Your instructions => Give back all of the data exactly, with every picture omitted.

Records provided =>
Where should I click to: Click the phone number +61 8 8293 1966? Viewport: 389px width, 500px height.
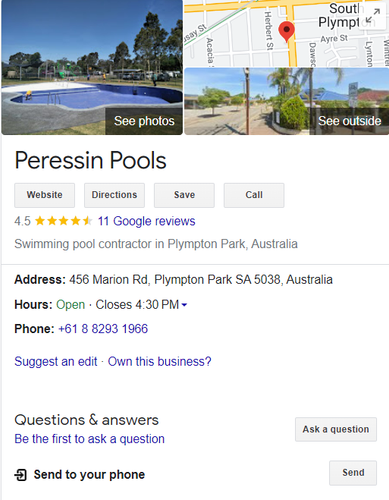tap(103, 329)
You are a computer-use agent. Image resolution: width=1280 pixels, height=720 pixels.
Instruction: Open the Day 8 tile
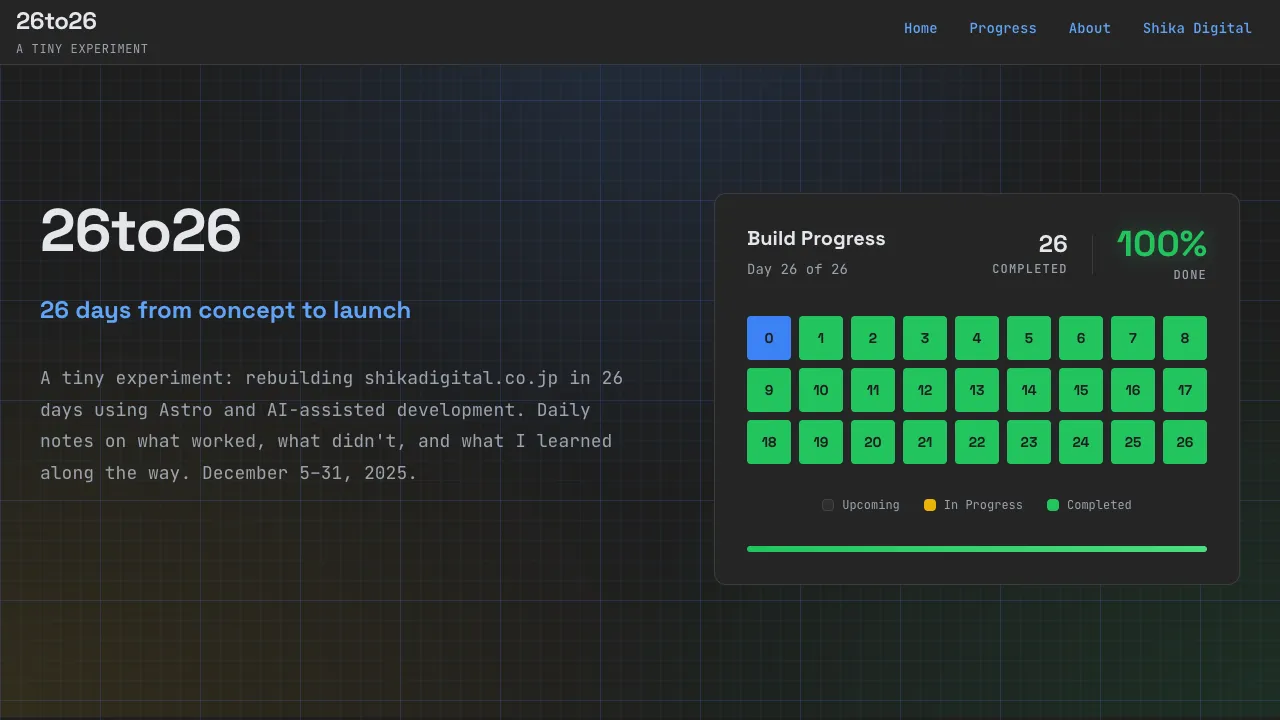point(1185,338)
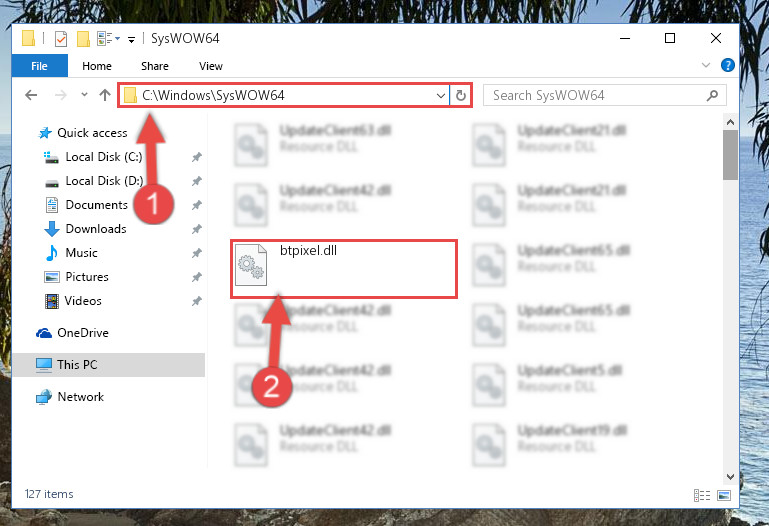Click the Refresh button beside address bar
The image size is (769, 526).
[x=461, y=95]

Exercise result =>
Where should I click to: Click the phone number +61 8 8293 1966? Viewport: 389px width, 500px height.
tap(103, 329)
You are a computer-use agent. Image resolution: width=1280 pixels, height=720 pixels.
Instruction: Open the Day 8 tile
point(1185,338)
Click the Refresh button beside address bar
The image size is (769, 526).
[x=461, y=95]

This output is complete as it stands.